## Text
Category tags with a better list/backlink system aren't perfect either.
They would handle some problems:
* A renamed page will be carried over automatically (vs rclinked)
* If another editor adds a page to a category you're watching, you see
it too (vs watchlist)

but have others:
* Nonexistent pages can't be categorized; a newly created page will
appear in no category until someone edits it and adds a link.

There are perhaps ways around this. Like the proposed new system for
language links, a secondary table could store category information even
for 'potential' pages. But that brings us back to extensibility and
editability problems.

A "shared watchlist" might be a direction to go in; category pages could
be created at will, there could be a table listing category connections
and some programmatic way of adding pages to them like adding to the
per-user watchlist (with an extra step of selecting a category). If
you're watching a category page, you get the pages in that category
highlighted in rc as well. That still leaves the issue of sorting and
presentation of category lists, but that may be easier in an add form
than in a funky link.

There's also the possibility of automatic categorization based on
checking the categorization of linking pages, but this way leads
artificial intelligence and the end of life as we know it. :)

Anyway, just thoughts.

-- brion vibber (brion @ pobox.com)
Re: A very simple category proposal [ In reply to ]
> Does *anyone* remember what happened when I introduced that category
> link thingy (in Phase 2, IIRC)? I vaguely remember an outcry on
> wikipedia-l...

Nope. Got any links?
I don't care too much about sifter (I think it's a good idea, but the
outcome depends on the people involved), and I think a basic category
scheme is useful for Wikipedia proper. Note that first and foremost I want
to use it to fix the typically outdated "pages needing attention" pages.
Advanced stuff like filtering RC by category is nice, but not immediately
needed.

As for Brion's remark that non-existent pages would not be listed on a
category page, every category page would have an editable and an
autogenerated part; in the editable part it would be possible to add a
"list of pages that need to be written" for every category. Such a clear
visual separation might actually make sense and encourage people more to
write missing articles.

Regards,

Erik
Re: A very simple category proposal [ In reply to ]
On dim, 2003-02-16 at 04:38, Erik Moeller wrote:
> > Does *anyone* remember what happened when I introduced that category
> > link thingy (in Phase 2, IIRC)? I vaguely remember an outcry on
> > wikipedia-l...
>
> Nope. Got any links?

(google google)
http://www.wikipedia.org/pipermail/wikipedia-l/2002-January/thread.html#1046

> As for Brion's remark that non-existent pages would not be listed on a
> category page, every category page would have an editable and an
> autogenerated part; in the editable part it would be possible to add a
> "list of pages that need to be written" for every category. Such a clear
> visual separation might actually make sense and encourage people more to
> write missing articles.

Visual separation is one thing, but functional separation is what I'm
hoping to avoid. :) Automatically categorizing new articles under
category(ies) whose pages link them might do it.

-- brion vibber (brion @ pobox.com)

## Records shown
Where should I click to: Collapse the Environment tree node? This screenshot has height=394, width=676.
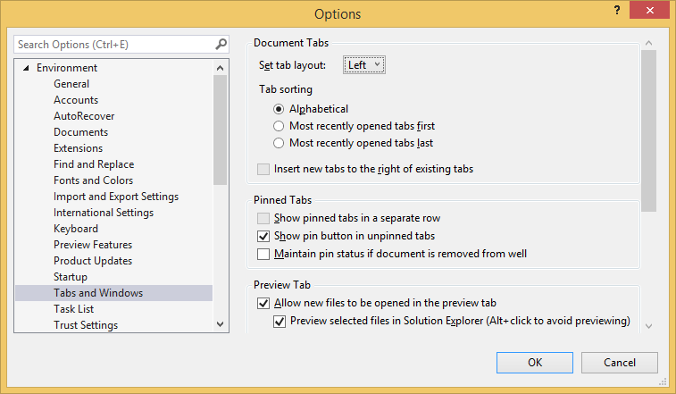[26, 68]
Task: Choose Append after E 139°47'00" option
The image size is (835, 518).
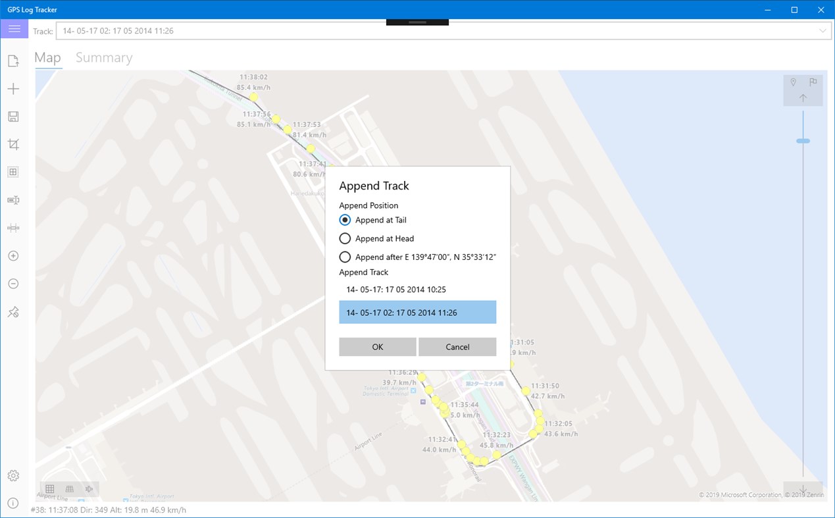Action: pos(345,257)
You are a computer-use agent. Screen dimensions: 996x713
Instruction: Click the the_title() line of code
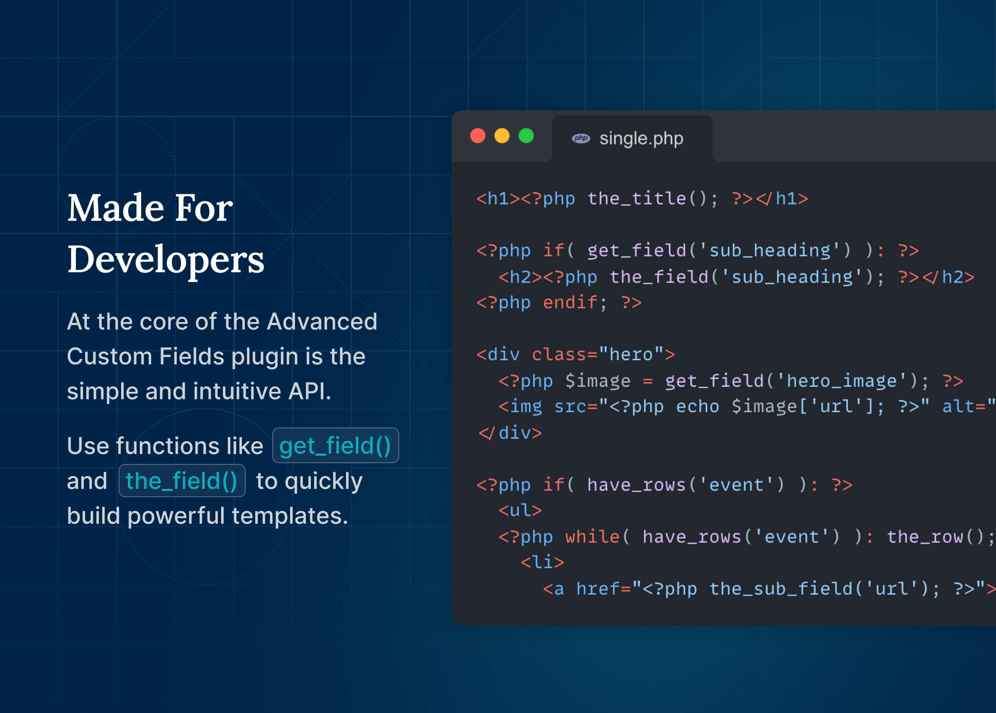pos(642,199)
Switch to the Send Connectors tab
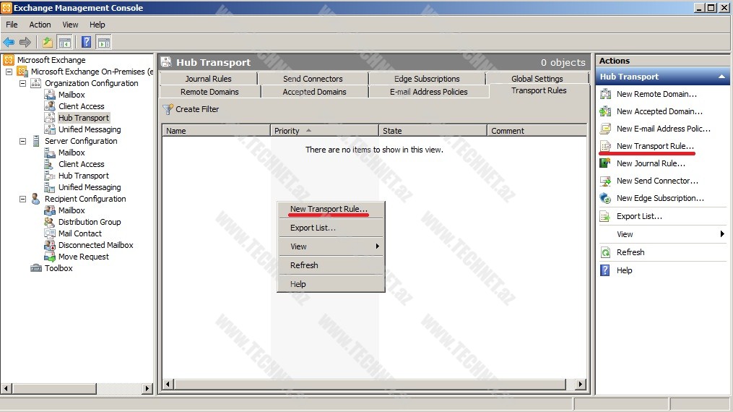 tap(313, 79)
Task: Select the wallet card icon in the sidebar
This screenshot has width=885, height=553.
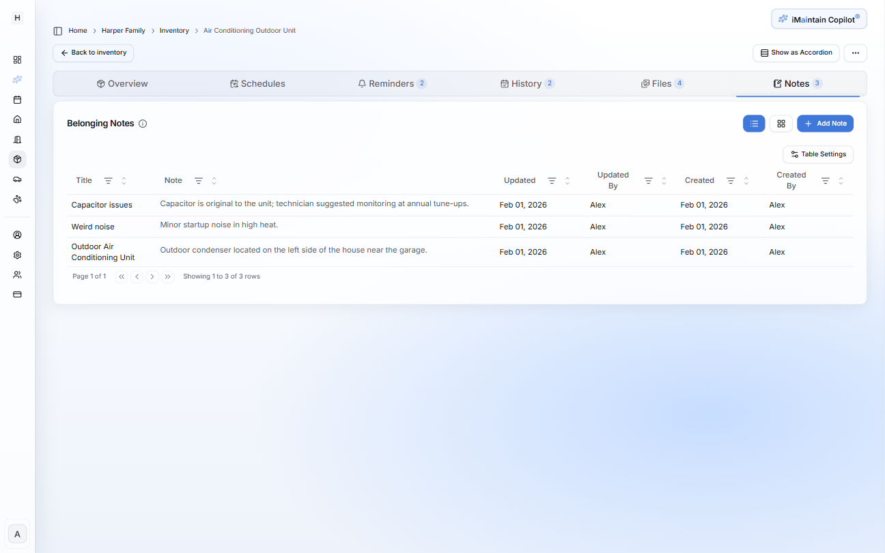Action: tap(17, 294)
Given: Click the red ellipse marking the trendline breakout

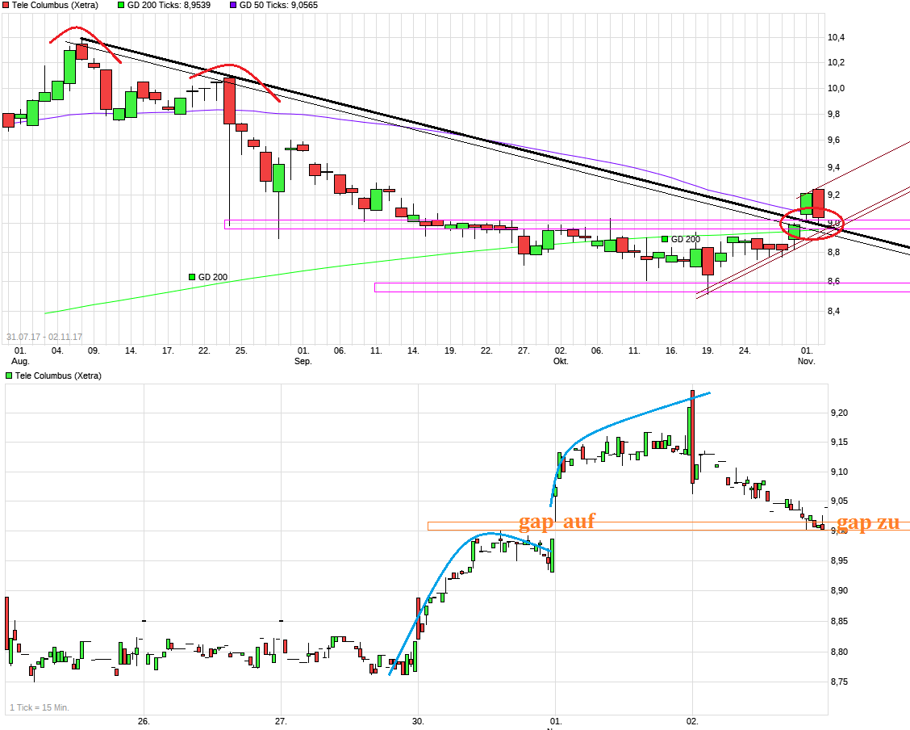Looking at the screenshot, I should 812,223.
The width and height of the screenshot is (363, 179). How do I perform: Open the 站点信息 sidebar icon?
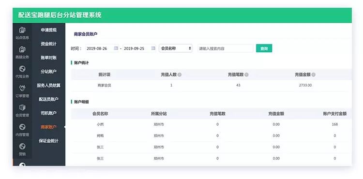[22, 30]
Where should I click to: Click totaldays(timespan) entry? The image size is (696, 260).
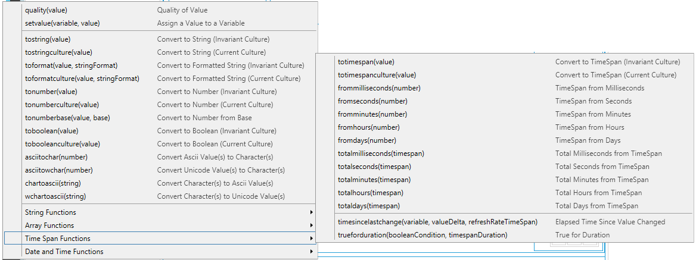point(369,206)
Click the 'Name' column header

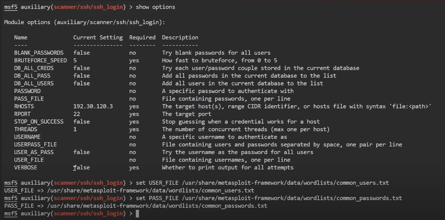coord(21,37)
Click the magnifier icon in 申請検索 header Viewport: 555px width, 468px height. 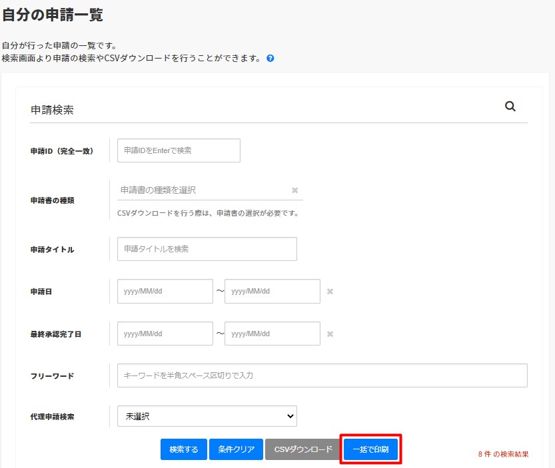coord(510,107)
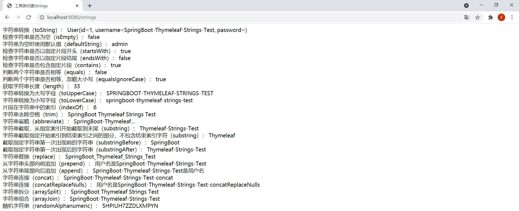This screenshot has height=211, width=519.
Task: Open the Extensions puzzle icon
Action: pos(491,17)
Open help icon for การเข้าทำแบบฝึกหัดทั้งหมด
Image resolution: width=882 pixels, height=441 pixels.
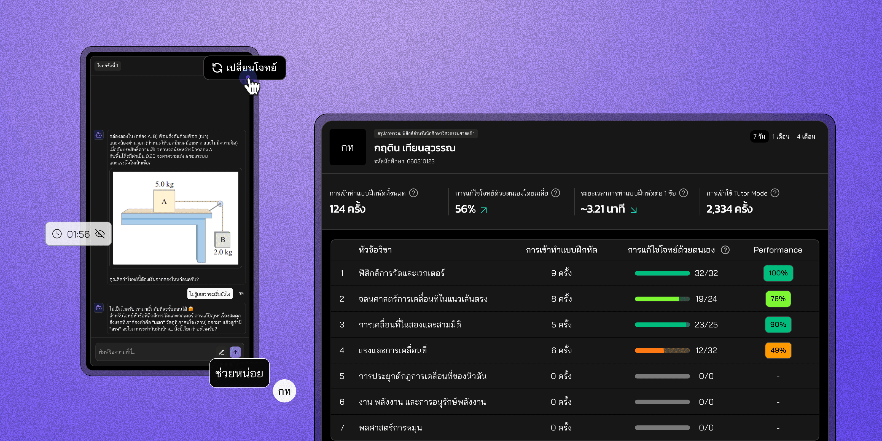(414, 193)
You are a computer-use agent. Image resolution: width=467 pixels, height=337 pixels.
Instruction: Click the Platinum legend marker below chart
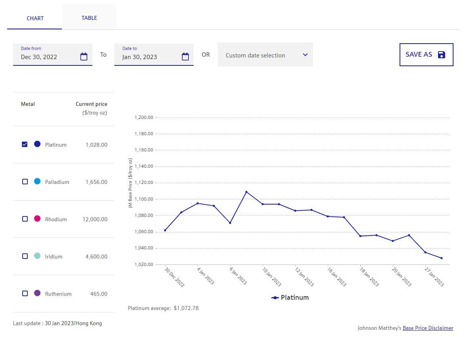pyautogui.click(x=275, y=298)
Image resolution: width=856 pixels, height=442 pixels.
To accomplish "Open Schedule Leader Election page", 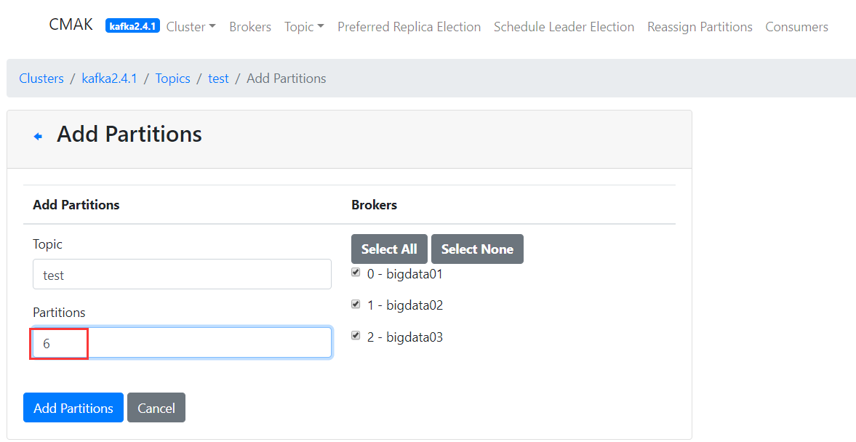I will point(564,27).
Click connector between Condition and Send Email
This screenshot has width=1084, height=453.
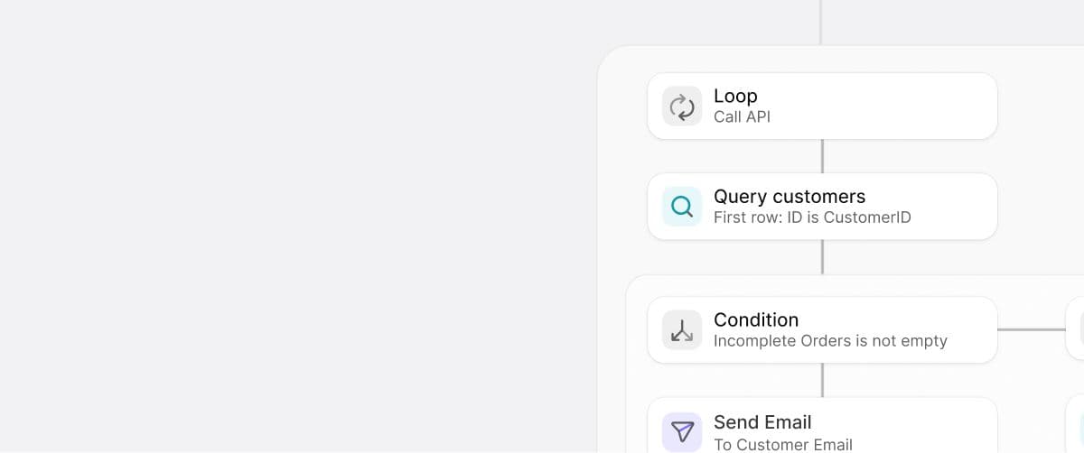point(822,380)
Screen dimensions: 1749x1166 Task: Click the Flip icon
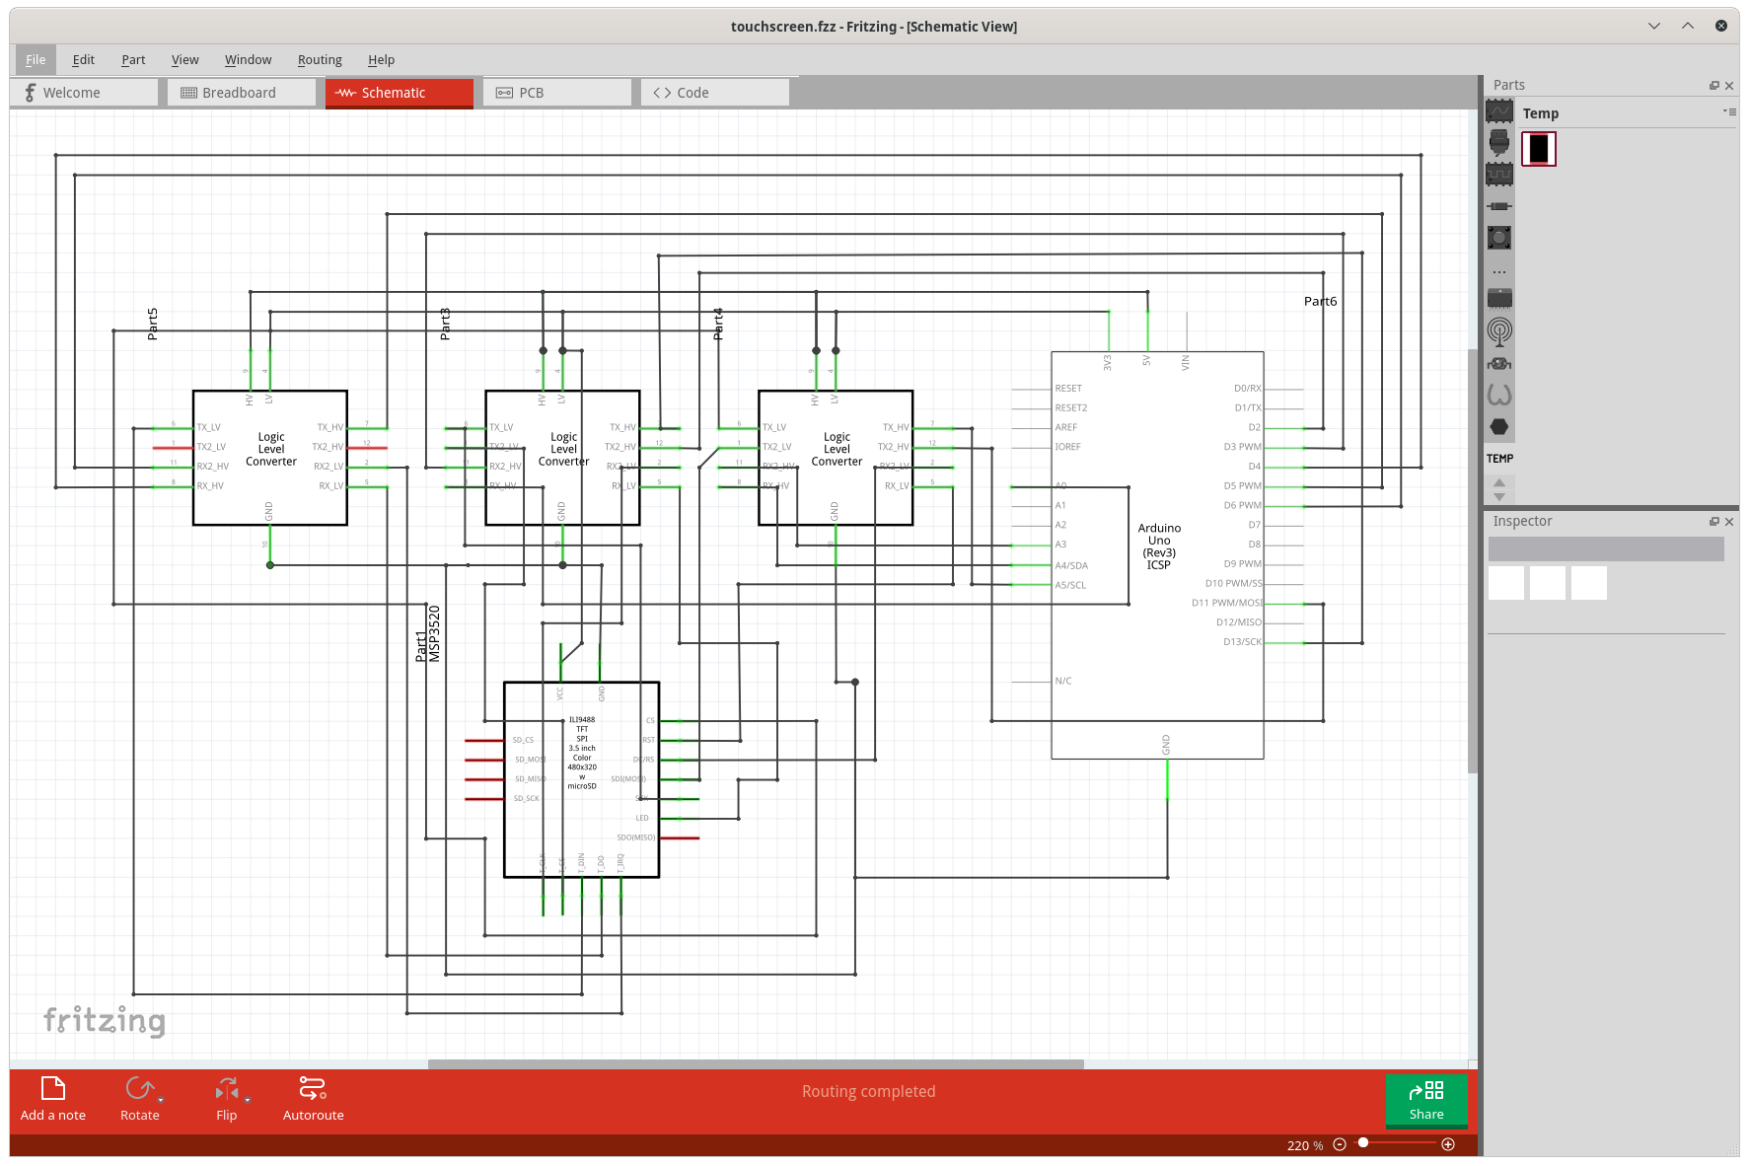[226, 1088]
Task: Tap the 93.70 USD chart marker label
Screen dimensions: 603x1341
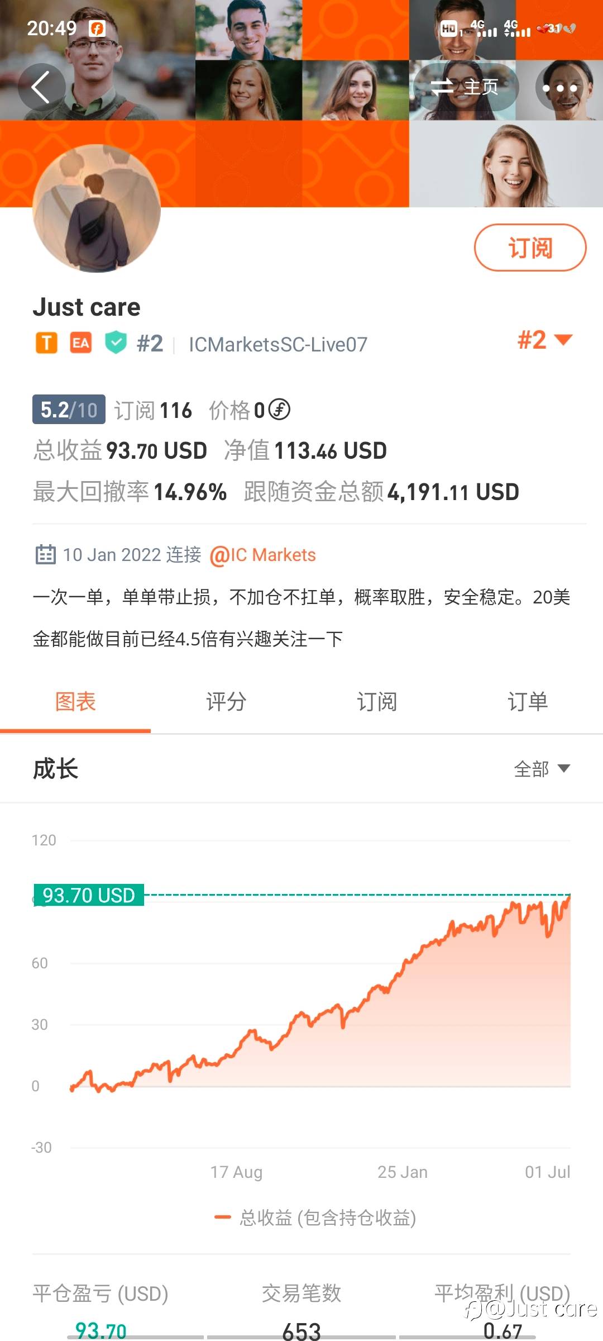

## Work instructions
1/ In the category thread, what does Erik say he wants to use a category scheme for first and foremost?
2/ Reproduce everything in the category thread from "There's also the" down to "know it. :)".
Rely only on the category thread for these, not on the records.

## Answers to the exercises
1/ To fix the typically outdated "pages needing attention" pages.

2/
There's also the possibility of automatic categorization based on
checking the categorization of linking pages, but this way leads
artificial intelligence and the end of life as we know it. :)